Playing Donatella Versace in the Lifetime movie “House of Versace” — which premieres this weekend — isn’t on par with any of those. But she dives into the part with appropriate relish, nailing the fashion icon’s walk and outsized charisma.
Some people say you were doing a Donatella Versace impersonation when you were Fabia, the porn star, on “Ugly Betty.”
Everyone assumes she was Donatella, but if you look closely you realize she has nothing to do with her. This is the first time I’ve ever played her.
What was it like playing her seriously, then?
She’s a remarkable woman. I think we all are familiar with her larger-than-life personality and her extravagance and her parties. But when I read the book and learned about her redemption story, I thought she was pretty fascinating. I would have wanted to play this character whether it was Donatella or not.
You’ve never met her. How did you prepare?
Luckily there’s a lot of video on her, and documentaries where she’s getting ready to do a show. There’s this one French documentary that I watched obsessively. Any interviews I could read or anything online — anything where I could watch and see her talk and walk. It’s all about finding her walk and the way she wears clothes — super high heels, tight skirts, long hair and cigarettes. She has a lot of physicality going on. Her physicality is quite different from mine.
How was doing her accent?
She has a very specific accent. It’s very deep and it’s very slurry. She has that lazy southern Italian accent. I had to clean it up a little bit for television. Weirdly enough, they want you to be understood on television. But if you’re really doing the accent, it should be in subtitles, because half the time you can’t understand what she’s saying.
What’s different about doing a TV movie versus a theatrical film?

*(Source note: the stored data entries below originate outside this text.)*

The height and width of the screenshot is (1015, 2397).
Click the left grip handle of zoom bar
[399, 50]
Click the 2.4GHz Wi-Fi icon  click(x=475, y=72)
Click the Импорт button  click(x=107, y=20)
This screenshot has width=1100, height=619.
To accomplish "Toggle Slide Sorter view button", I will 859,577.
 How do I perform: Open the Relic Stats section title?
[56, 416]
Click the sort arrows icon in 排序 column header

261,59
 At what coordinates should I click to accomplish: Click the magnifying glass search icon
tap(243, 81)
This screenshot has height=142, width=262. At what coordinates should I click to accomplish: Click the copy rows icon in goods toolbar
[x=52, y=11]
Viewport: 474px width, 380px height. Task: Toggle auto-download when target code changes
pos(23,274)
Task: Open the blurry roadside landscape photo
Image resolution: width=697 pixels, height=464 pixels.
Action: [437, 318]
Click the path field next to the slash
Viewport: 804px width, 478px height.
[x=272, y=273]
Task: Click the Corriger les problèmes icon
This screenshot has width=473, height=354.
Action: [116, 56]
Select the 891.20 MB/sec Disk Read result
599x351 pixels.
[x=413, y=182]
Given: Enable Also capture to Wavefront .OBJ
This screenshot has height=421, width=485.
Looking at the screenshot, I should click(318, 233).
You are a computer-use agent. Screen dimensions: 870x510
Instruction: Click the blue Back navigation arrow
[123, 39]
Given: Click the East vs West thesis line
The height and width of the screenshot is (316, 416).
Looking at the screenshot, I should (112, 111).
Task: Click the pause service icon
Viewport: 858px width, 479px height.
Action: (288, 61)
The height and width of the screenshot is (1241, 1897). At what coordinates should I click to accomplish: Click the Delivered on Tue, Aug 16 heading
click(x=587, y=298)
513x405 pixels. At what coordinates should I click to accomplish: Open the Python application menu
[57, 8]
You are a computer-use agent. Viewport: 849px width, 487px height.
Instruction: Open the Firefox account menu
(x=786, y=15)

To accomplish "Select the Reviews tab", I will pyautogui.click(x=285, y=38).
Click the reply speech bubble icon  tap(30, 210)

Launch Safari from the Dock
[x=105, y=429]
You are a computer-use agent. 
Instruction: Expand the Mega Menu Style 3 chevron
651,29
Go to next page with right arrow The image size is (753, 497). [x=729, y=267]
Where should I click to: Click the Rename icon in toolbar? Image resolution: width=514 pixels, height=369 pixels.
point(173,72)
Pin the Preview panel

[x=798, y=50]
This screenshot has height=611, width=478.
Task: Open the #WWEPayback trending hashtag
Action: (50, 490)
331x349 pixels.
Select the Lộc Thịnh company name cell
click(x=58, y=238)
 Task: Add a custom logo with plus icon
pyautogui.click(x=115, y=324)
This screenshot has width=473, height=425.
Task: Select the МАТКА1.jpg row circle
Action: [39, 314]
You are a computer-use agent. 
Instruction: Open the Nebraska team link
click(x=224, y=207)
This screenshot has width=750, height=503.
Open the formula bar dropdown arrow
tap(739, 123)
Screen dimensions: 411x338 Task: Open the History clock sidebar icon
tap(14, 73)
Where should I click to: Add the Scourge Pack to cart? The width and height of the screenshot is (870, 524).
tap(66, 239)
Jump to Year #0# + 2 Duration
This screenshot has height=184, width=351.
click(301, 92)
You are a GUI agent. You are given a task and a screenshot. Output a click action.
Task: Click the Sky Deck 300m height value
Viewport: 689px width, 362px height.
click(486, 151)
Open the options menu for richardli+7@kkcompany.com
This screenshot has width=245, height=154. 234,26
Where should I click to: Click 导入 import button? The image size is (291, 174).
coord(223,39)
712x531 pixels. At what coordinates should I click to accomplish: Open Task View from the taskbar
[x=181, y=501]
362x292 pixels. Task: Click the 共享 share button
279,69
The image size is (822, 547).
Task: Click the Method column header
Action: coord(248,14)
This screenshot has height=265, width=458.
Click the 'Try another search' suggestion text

Time and money. If you’re making a real movie, you have a lot more time and you usually have a lot more money. Although these days, who knows? A TV movie, especially Lifetime, makes them quickly. I found out about it and the next thing I knew we were shooting and next thing I knew it was coming out. To do Donatella’s life properly, you need a miniseires. There’s too much material there. You wind up doing one intense scene after another. In a movie you do two or three scenes, if you’re lucky, in a day. On a TV set you’re doing seven of those scenes a day. It was intense.
How were the dresses?
Tight! [Laughs] It was right before summer. I had to do my little Donatella diet. I needed to lose a couple pounds anyway. I had to lose 10 or 11 pounds. It was perfect — right in time for bikini season, so I thank her for that. I was a little mad she smokes as much as she does, because that kind of killed me after awhile.
You weren’t smoking real cigarettes, were you?
I was. The fake ones hurt my chest more than the real ones do. There’s something in them that my system doesn’t agree with. So I just smoked. It’s not like I can’t smoke. I’m one of those annoying smokers who smokes if I’m drinking. But if you’re playing someone who’s smoking, you end up smoking a couple packs a day. That wasn’t the most pleasant thing. I respect her and like her, but I hope she stops smoking as much as she does.
Raquel Welch is in this, too. When she was younger she was notorious for being difficult on sets.
I love Raquel. She was the best. And you know what, she knows her lighting. She knows all that stuff. She comes to set and she’s ready to go. She’s a real professional. I dig her. I couldn’t have been happier that she was there.
We have to ask a "Showgirls" question. What do you think of it now?
There are people who think it’s the best movie ever made. Great. I’m glad they like it. [Laughs] I can’t tell how many people go up to me and say, "Oh my god, I love this movie so much!" [Paul] Verhoeven’s a really good filmmaker. That movie, I think, was overshadowed by the NC-17. That movie should have been an R. Then it wouldn’t have gotten as much crazy press. Whatever. I didn’t direct it. I was in it.
It's strange, the cult that's grown around it. Some people, like legendary French filmmaker Jacques Rivette, think it's a genuine masterpiece. But then there's this camp side, with box sets that have tassels and shot glasses.
Listen, the only thing that pisses me off about that movie is they never sent me a game. [Laughs] I don’t know where my loyalties are. That’s where I get annoyed. How come never sent me the Cristal Connors game? My only bitterness about that is I never got a doll.